Sure, It Follows looks and sounds great. There is an art-house sensibility to the framing of the shots and the soundtrack is ominous, sometimes calling to mind synthy eighties horror films, at other times just throbbing or moving into discordant noise. The idea behind the movie is also intriguing, a new spin on the ‘sex equals death’ cliché preached by a lot of horror films. A deadly force is passed on through sex. When you’ve been tagged, your only way to escape being stalked and ultimately killed, is to pass on the Evil by having sex with someone new. This now makes your partner the target. But if the Evil gets him or her, it will start moving back down the chain of sex partners.
The problems for me were the pacing of the movie and the limitations it set for its monster. Like the shapeshifting Evil as it walks in a straight line to its current target, no matter how far away he or she is, the film is slow and methodological in its approach. As a small group of teenagers assembles and pieces together what is going on, very few of them are actually at risk, because the Evil never focuses on more than one person at a time. Weirdly, though the Evil seems extremely focused and task-oriented for the most part, following its simple but strict set of rules, it is not above some random showboating, like climbing naked on the roof of a building just to freak someone out.
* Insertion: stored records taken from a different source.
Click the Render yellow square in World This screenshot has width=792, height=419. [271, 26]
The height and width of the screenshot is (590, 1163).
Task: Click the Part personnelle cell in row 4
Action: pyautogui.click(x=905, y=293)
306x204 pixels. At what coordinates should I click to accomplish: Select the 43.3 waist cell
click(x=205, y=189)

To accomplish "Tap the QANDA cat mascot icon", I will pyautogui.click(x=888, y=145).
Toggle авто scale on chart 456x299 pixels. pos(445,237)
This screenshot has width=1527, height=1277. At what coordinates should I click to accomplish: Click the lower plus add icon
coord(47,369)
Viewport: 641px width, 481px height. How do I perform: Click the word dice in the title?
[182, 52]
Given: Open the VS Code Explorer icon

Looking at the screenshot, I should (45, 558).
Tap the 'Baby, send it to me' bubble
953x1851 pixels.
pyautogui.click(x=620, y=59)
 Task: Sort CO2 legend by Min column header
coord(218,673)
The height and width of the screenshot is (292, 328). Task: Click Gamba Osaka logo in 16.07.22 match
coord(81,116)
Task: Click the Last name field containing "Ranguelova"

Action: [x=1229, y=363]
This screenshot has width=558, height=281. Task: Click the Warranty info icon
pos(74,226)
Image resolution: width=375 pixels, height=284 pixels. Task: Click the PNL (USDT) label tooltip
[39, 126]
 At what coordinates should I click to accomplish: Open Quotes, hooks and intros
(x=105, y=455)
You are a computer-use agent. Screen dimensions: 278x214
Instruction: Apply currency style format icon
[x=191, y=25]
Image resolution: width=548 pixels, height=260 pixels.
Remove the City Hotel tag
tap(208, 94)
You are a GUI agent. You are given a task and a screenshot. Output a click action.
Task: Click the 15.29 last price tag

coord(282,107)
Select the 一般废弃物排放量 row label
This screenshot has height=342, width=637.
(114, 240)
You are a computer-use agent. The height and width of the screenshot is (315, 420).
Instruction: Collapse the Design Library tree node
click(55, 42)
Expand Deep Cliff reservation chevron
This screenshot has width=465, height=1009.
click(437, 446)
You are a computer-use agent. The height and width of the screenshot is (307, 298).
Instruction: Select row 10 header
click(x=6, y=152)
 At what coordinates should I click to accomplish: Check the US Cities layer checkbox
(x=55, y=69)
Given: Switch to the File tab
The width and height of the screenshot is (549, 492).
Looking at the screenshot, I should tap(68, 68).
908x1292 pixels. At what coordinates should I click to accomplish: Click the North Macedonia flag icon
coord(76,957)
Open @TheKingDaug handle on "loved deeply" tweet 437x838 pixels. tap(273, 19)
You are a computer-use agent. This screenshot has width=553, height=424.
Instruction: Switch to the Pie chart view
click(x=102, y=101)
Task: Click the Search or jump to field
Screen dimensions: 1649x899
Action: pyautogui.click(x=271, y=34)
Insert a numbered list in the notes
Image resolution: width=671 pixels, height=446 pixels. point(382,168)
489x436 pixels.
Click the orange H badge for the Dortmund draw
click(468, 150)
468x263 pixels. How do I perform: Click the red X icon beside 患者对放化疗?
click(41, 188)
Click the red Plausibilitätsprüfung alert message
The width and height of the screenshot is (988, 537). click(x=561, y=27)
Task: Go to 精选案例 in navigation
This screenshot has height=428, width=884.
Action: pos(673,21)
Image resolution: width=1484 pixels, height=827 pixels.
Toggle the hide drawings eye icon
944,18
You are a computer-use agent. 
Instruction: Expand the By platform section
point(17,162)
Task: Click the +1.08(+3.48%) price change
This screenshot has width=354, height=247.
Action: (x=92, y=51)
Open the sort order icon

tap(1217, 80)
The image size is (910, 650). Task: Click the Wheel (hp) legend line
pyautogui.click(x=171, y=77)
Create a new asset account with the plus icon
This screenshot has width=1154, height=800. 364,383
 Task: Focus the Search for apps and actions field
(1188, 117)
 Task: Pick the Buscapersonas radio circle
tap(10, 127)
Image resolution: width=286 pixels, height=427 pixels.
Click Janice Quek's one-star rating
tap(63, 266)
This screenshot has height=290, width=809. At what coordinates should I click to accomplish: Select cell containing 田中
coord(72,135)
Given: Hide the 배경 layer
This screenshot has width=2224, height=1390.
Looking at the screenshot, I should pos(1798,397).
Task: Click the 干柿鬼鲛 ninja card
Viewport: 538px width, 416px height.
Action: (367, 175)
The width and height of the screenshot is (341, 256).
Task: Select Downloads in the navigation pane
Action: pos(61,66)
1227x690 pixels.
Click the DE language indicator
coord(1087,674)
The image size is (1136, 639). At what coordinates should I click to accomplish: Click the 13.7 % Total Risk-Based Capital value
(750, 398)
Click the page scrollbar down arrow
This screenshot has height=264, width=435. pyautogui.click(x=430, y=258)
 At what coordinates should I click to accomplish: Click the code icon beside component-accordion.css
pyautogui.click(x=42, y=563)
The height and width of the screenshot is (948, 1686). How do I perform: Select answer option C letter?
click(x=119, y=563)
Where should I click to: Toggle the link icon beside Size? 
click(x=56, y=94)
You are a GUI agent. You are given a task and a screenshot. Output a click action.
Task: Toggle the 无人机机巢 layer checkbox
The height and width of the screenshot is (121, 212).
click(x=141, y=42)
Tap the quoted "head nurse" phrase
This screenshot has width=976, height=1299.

The world the movie paints is odd – parents are mostly absent and adults in general only exist on the periphery. The teenagers make some stupid mistakes, but then they are teenagers. However, there is no excuse to crouch down and have your face close to an edge you’re peering over, to check if Evil is hiding just below.
I wondered why someone didn’t come up with my slightly immoral but practical solution of shagging someone on their way to a distant location – a globetrotting steward preferably – which would give the Evil a proper challenge as it kept trying to catch up. It seemed averse to taking a car, so assuming it would forego planes too, it could end up taking a very long walk along the bottom of an ocean.
I didn’t really feel the tension or was creeped out as much as I was expecting to be. The ending felt inevitable and not all that satisfying. As Dead Teenager movies go, this one is more arty than usual and has better acting, but it feels a bit sedate. An okay horror movie then, with more than the usual amount of metaphor, but not all it’s cracked up to be.